Create a free account to unlock this article!

Get Started

Already a subscriber?  Log In

If the local boys could have a tournament team in baseball, why couldn’t the girls have a tournament team in softball?

Camille Hayes didn’t need to hear the answer. She was going to make it happen regardless.

Even if they were only 6 years old, Hayes wanted her players to get the same experience and exposure as their male counterparts in Douglassville, Pennsylvania.

She created her own tournament team and began traveling around Pennsylvania to play against new opponents.

The team got beat a lot the first year, but the young players grew from the setbacks and won the 8U state championship the following season.

Hayes was hooked for good. 

She knew she was meant to coach softball and was willing to go to any length to help her players achieve their goals.
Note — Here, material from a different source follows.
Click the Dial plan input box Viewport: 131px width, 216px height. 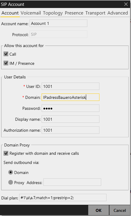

“My friends and family always joke with me, ‘Camille, how many miles have you put on your car this week?’ I sit back and laugh because I knew they thought I was crazy for traveling this much,” said Hayes, 51, a stay-at-home mom with two daughters and a son. “But to be the best, you have to play the best, and these girls learned so much by playing in the bigger tournaments and getting outside their comfort zone.”

PA Strikers president Tony Marsalo noticed Hayes’ coaching prowess after the first state championship season. He asked the team to join his organization, and the success has continued in every division.

Outnumbered

Hayes helped lead the Strikers to a fourth-place finish at the PGF 14U Nationals last month. She was the only female head coach to finish in the top 20 at PGF.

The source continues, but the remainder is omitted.